After a decade of phenotyping mice that overexpress or lack gene(s) implicated in the control of thermogenesis and lipid metabolism, we have learned to expect the unexpected. In some cases, the failure to demonstrate the ‘expected’ can be pinpointed to a lack of appreciation that differences between mutants and wildtypes can only be unmasked by appropriate challenges, methodologies, and more robust numerical and statistical analysis of data. In other cases, the ‘unexpected’ has offered the opportunity to investigate compensatory or alternative mechanisms, and hence new models in the search for hitherto unexpected molecular pathways that might confer metabolic susceptibility to obesity.

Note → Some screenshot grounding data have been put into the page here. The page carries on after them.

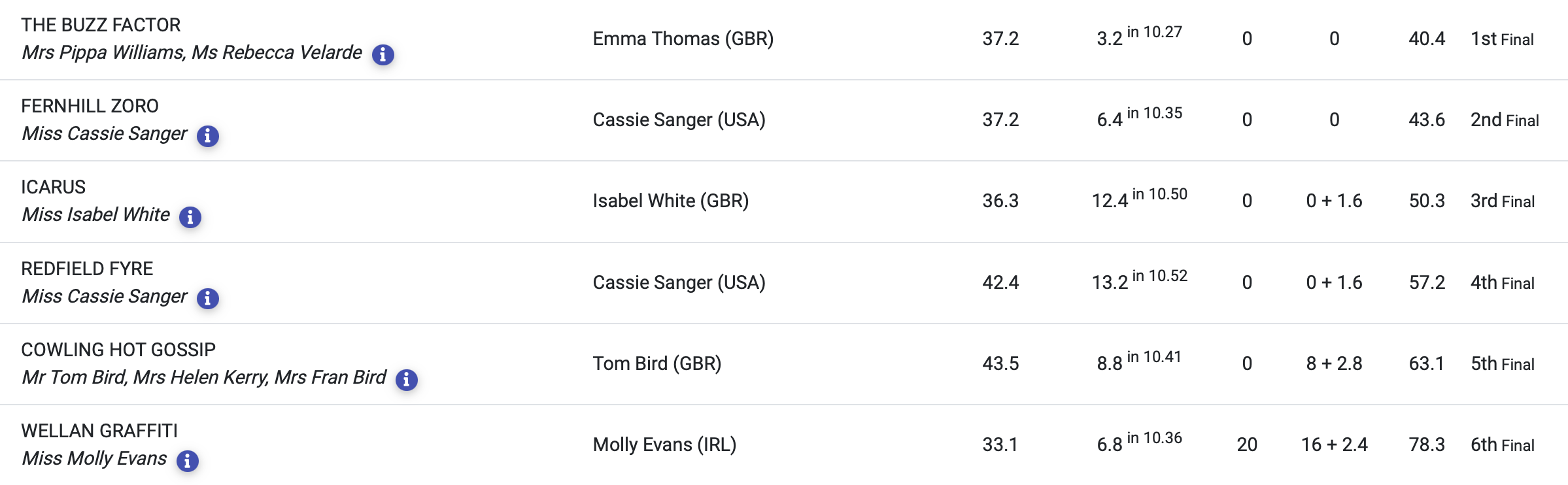This screenshot has width=1568, height=485.
Task: Select horse WELLAN GRAFFITI
Action: click(99, 431)
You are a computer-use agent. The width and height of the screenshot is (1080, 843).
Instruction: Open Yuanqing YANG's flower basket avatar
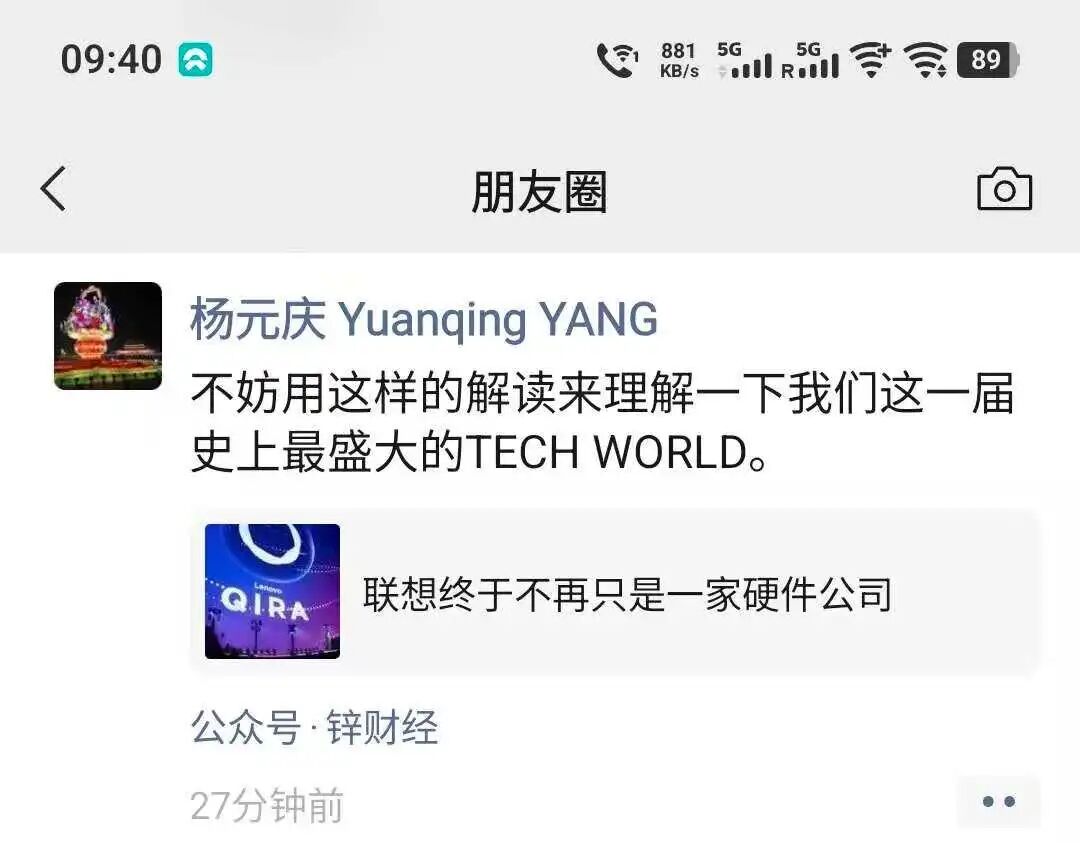point(108,335)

Equally important from lessons learnt during this past decade is the need to confront the issue of metabolic scaling and thermal regulation. How relevant are mice as a model for screening/revealing genes that might confer susceptibility to human obesity. Between a 30g mouse and a 60 kg human, there is a 2000-fold difference in body weight, and a 300-fold difference in metabolic body size (body weight¾). Mice are studied at laboratory temperature (22-24 °C), which is well below their zone of thermoneutrality (about 30°C), whereas humans live (and are studied) with their body kept in a microenvironment that is thermoneutral. The question therefore arises as to what extent the mechanisms underlying body weight homeostasis in mice, which are primarily driven by thermoregulatory needs, have relevance for weight regulation in humans. This issue will certainly gain greater importance with the expected exponential increase in number of candidate genes that mice phenotyping under standard laboratory conditions are likely to reveal over the coming years. There is therefore a need for more emphasis upon a top-to-bottom ‘systemic physiology’ approach for mouse phenotyping pertaining to the identification of genes that confer susceptibility to obesity in humans.